Franklin D. Roosevelt had Henry A. Wallace, his Secretary of Agriculture, as his third term Vice President from 1941-1945, and had he not been lobbied to replace the unpopular Wallace with Harry Truman for his fourth term run for the Presidency, it would have been Wallace who would have succeeded FDR in the Presidency after 82 days of the fourth term in 1945!

FDR’s Republican opponents in the Presidential Election of 1940 were businessman Wendell Willkie for President, and Oregon Senator Charles McNary for Vice President.  Had they won the White House, the nation would have faced losing both of them in the last year of the term–McNary dying in February 1944, and Willkie in October 1944, an unprecedented situation to have had both the President and Vice President in the same term die in office!  And this would have occurred during the height of the battle to win World War II, a very dangerous time for such an occurrence!

Harry Truman’s Vice President in his full term from 1949-1953 was Alben Barkley, who wished to run for President in 1952, but was pushed aside since he was already in his 70s, and it was felt it was not a good idea to have a President of that age come to office.  It was fortunate that this happened, since Barkley died in April 1956, so would have died in office!

President Gerald Ford replaced Vice President Nelson Rockefeller as his running mate in the 1976 election for Senator Bob Dole, under pressure from conservative Republicans led by Ronald Reagan, and lost the Presidential Election of 1976 to Jimmy Carter.  Had Ford kept Rockefeller on the ticket, some think he would have defeated Carter, and if that was so, then Ford would have lost his Vice President in office, as Rockefeller died in January 1979!

 

“Non Politicians”–Presidential Winners And A Few Presidential Nominees

With three Republican Presidential candidates for 2016 being “non politicians”, people who have never served in a government position on the city, state or national level, the issue arises: have there been any other such candidates in the past?

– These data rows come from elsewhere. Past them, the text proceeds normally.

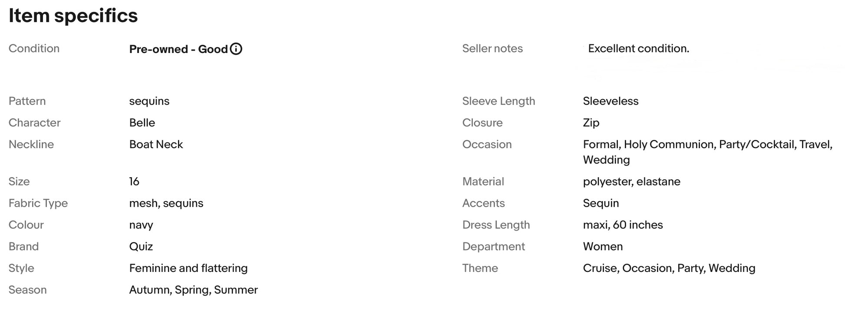This screenshot has width=845, height=311.
Task: Click the Sleeveless sleeve length value
Action: pos(611,101)
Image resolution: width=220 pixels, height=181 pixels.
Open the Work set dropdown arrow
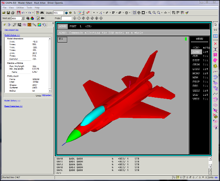[23, 18]
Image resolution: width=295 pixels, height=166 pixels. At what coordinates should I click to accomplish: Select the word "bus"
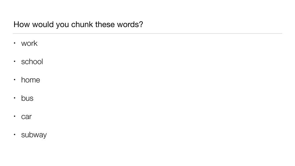27,98
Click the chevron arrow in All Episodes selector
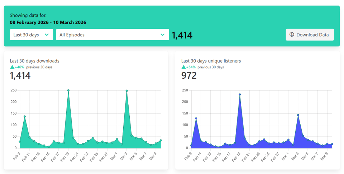This screenshot has width=344, height=174. pyautogui.click(x=163, y=35)
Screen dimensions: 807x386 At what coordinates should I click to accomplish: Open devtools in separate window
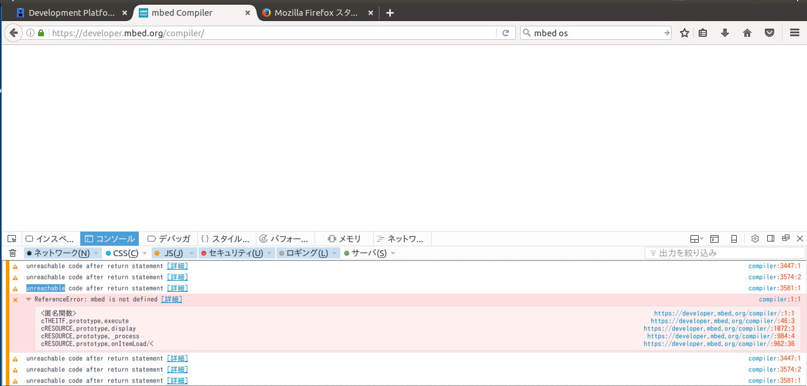[x=786, y=238]
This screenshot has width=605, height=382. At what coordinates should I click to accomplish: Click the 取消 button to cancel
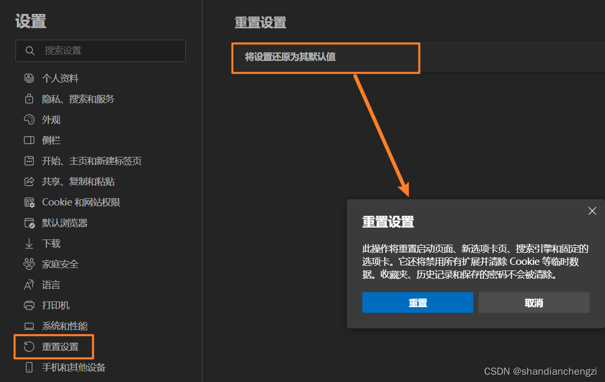(x=534, y=303)
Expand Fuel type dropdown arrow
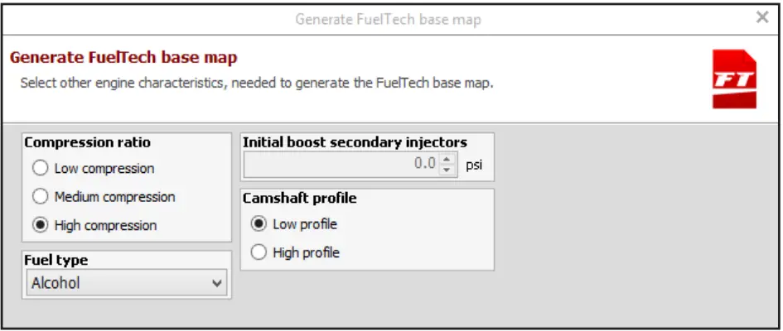 coord(217,283)
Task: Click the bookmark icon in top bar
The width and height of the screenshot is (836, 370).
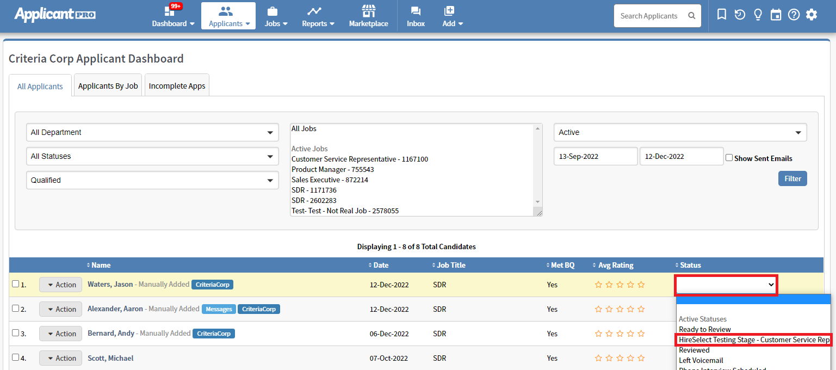Action: click(x=722, y=15)
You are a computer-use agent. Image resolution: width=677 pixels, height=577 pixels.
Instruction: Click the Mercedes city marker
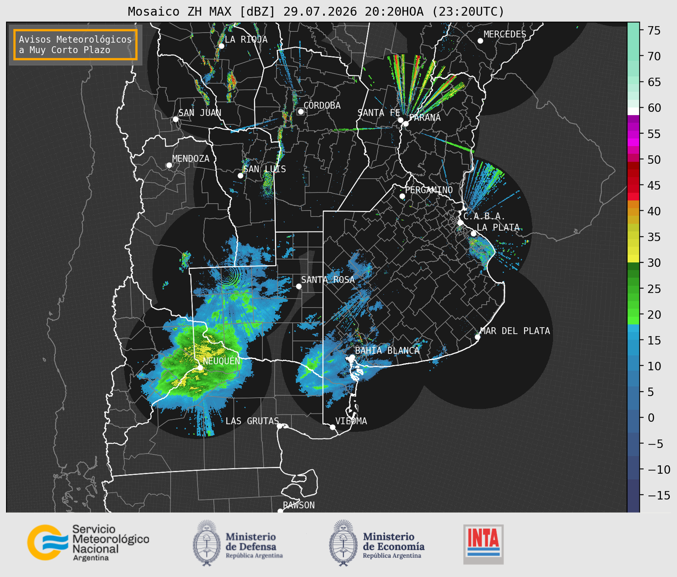(480, 41)
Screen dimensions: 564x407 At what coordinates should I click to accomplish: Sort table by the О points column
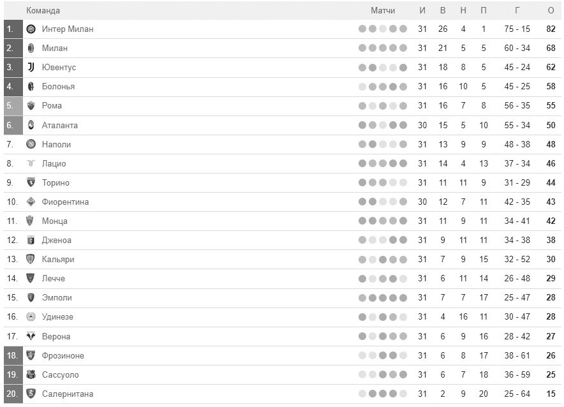point(551,10)
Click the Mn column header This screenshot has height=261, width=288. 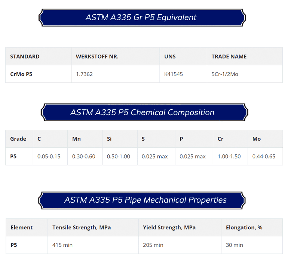click(76, 139)
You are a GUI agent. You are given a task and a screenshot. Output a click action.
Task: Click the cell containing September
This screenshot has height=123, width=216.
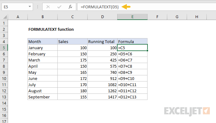tap(42, 97)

It turns out that we have had several military generals who never served in a civilian position, that could qualify as “non politicians”.

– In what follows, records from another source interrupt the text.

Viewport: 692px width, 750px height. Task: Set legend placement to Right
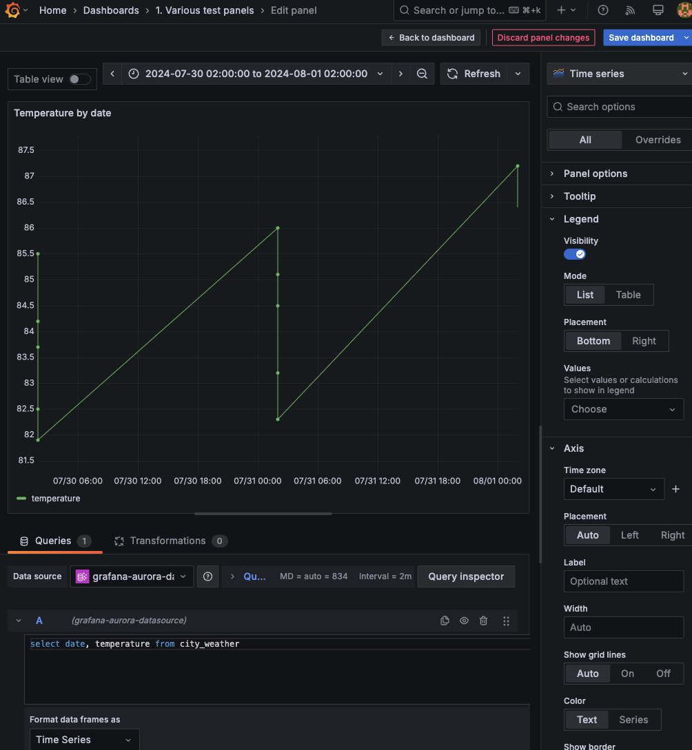[643, 340]
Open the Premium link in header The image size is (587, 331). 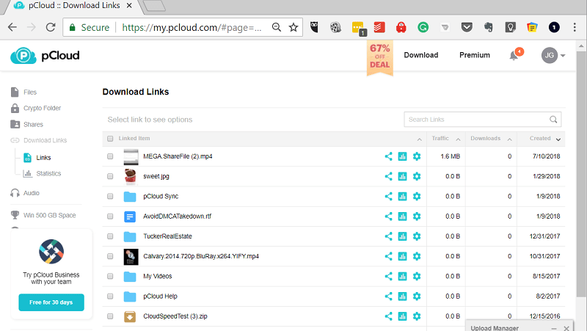click(x=474, y=55)
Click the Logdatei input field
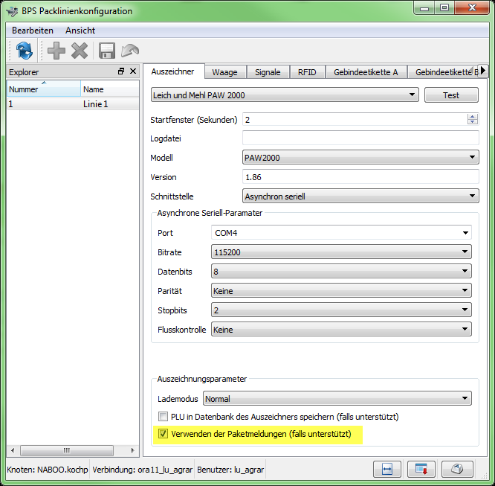The image size is (495, 486). (360, 138)
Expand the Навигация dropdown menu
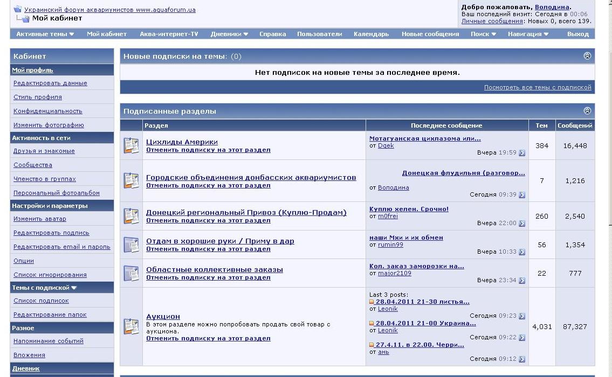 tap(528, 34)
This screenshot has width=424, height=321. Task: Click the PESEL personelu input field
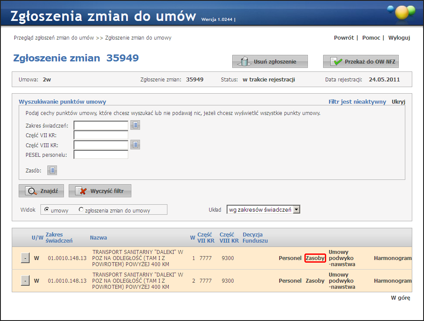(101, 155)
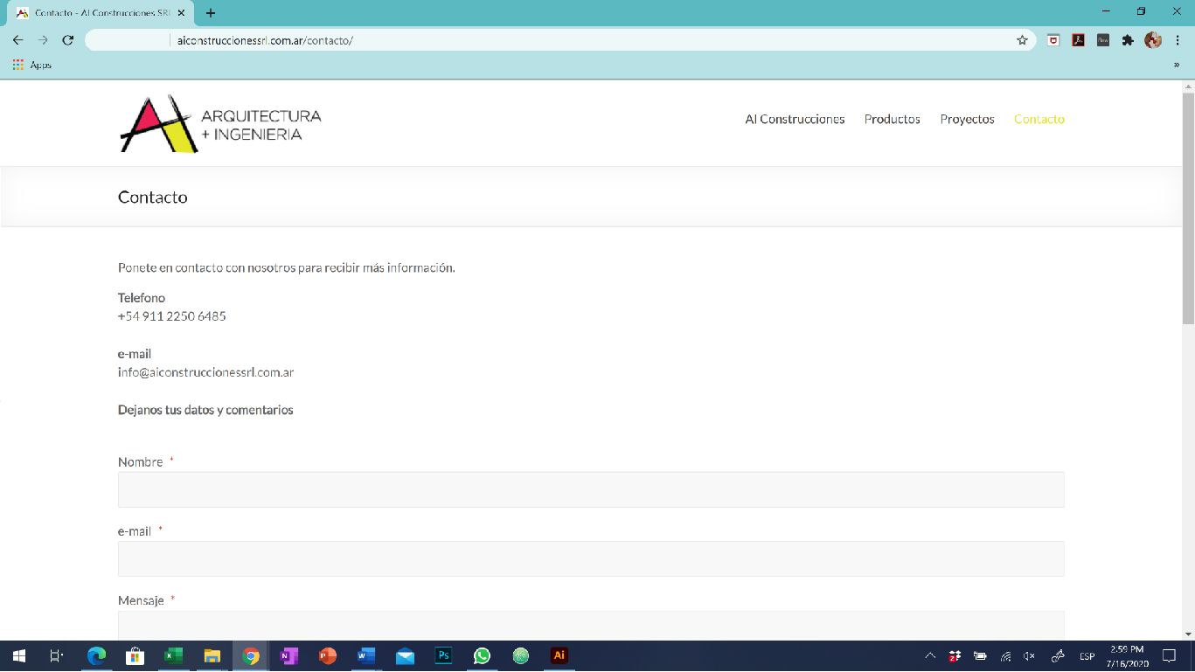
Task: Go to the Proyectos menu item
Action: 967,119

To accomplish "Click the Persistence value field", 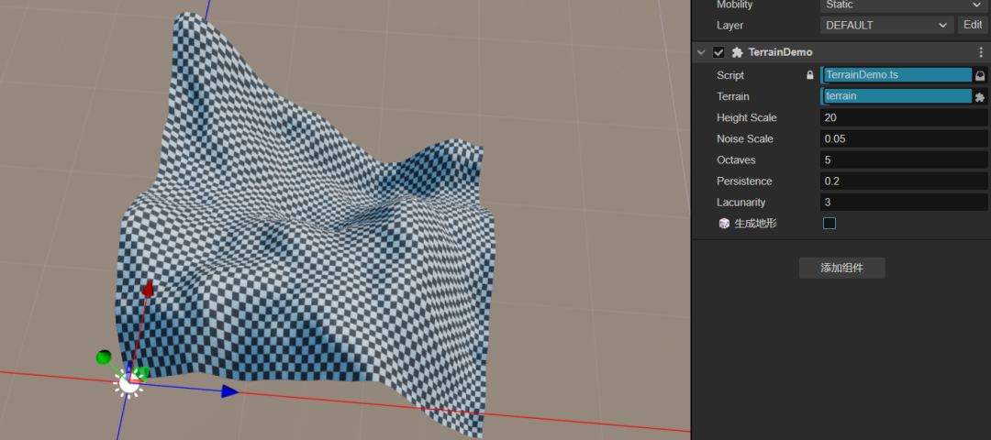I will click(903, 181).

This includes the following:

Zachary Taylor 1848 (Mexican War)

Winfield Scott 1852 (Mexican War)

George McClellan 1864 (Civil War)

Ulysses S. Grant 1868, 1872 (Civil War)

Winfield Scott Hancock 1880 (Civil War)

Taylor and Grant were elected, while Scott, McClellan, and Hancock were defeated in their attempts to become President.

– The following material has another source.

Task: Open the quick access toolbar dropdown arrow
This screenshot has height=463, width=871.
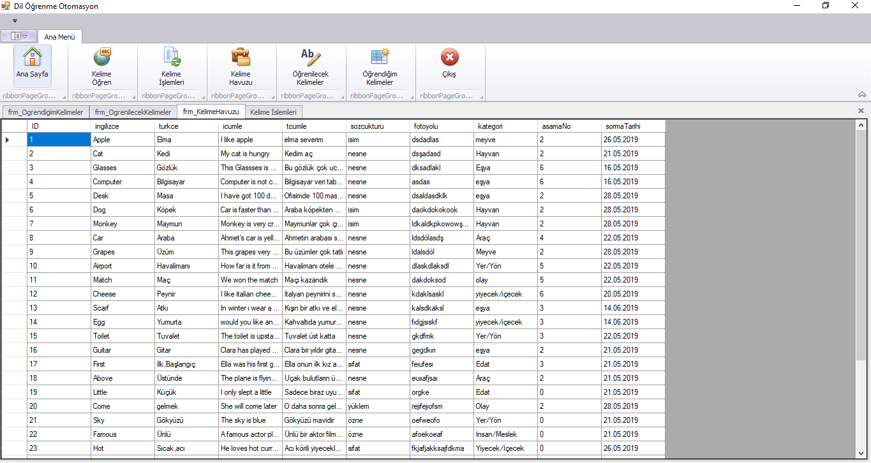Action: click(14, 20)
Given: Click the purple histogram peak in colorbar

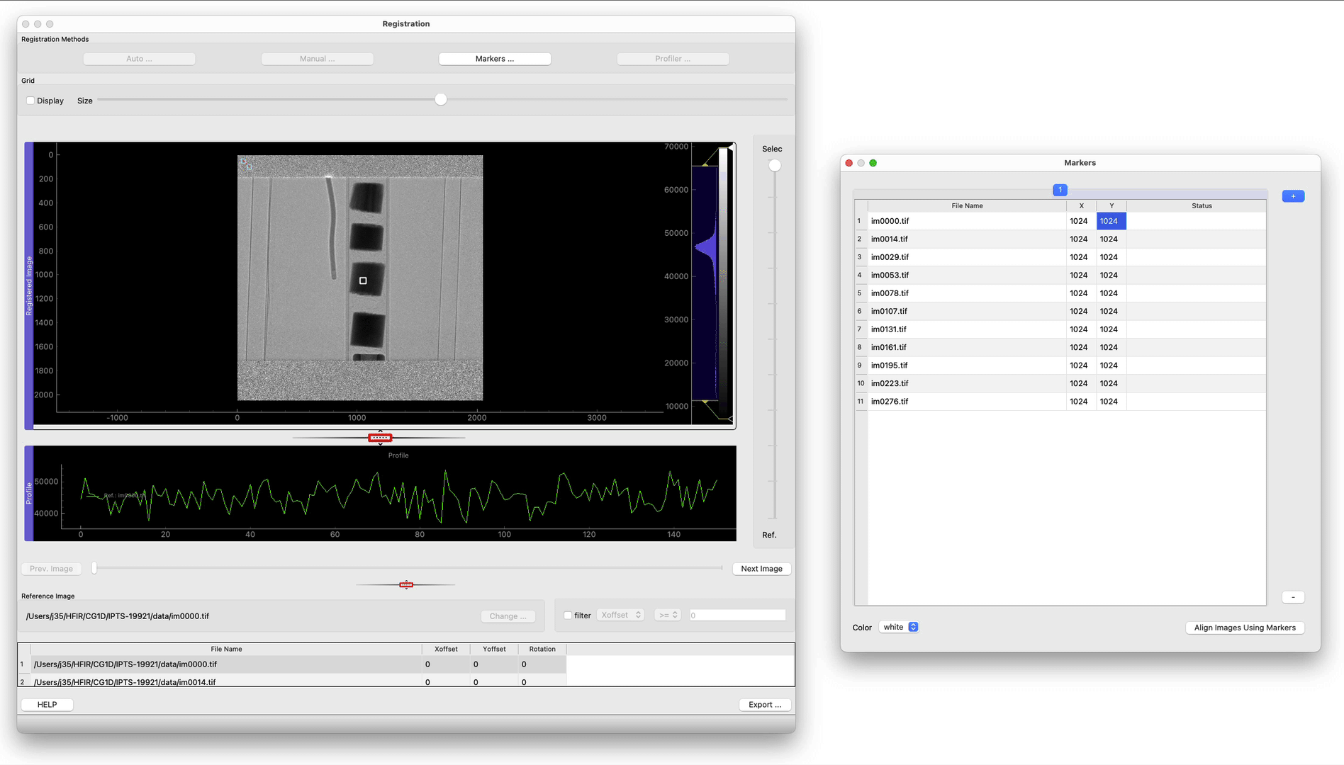Looking at the screenshot, I should click(706, 248).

McClellan did serve as Governor of New Jersey from 1878-1881, AFTER running for President against Abraham Lincoln.  But Taylor, Scott, Grant and Hancock never ran for public office.

Additionally, Horace Greeley, the New York Tribune publisher, ran for President in 1872, as the candidate of the Democratic Party and the breakaway group in the Republican Party opposed to Grant’s reelection, known as the “Liberal Republicans”.  He served very briefly as an appointed member of the House of Representatives, but not by vote of the people, but rather a choice of Whig Party leaders to fill a short term replacement before the election for the next term in Congress.  He served a total of only three months from December 1848 to March 1849, and did not run for the New York City seat.  Technically, one could say he had that political experience, but so little in time, that he could be seen as basically a “non politician” when he ran for President 24 years later, although being the editor of the New York Tribune was certainly “political” in nature.

Then we have Wall Street industrialist and businessman Wendell Willkie, who ran against Franklin D. Roosevelt in 1940, after stirring the Republican National Convention and overcoming much better known Presidential candidates, but while running a good race, he lost, and then supported the World War II effort and cooperated with FDR until Willkie died in late 1944.

And finally, we have billionaire Ross Perot, who ran for President as an independent in 1992 and as the Reform Party candidate in 1996.

So only Zachary Taylor and Ulysses S. Grant were “non politicians” who were elected President.

The odds of Donald Trump, Carly Fiorina, or Dr. Benjamin Carson being elected President in 2016, therefore, are astronomical!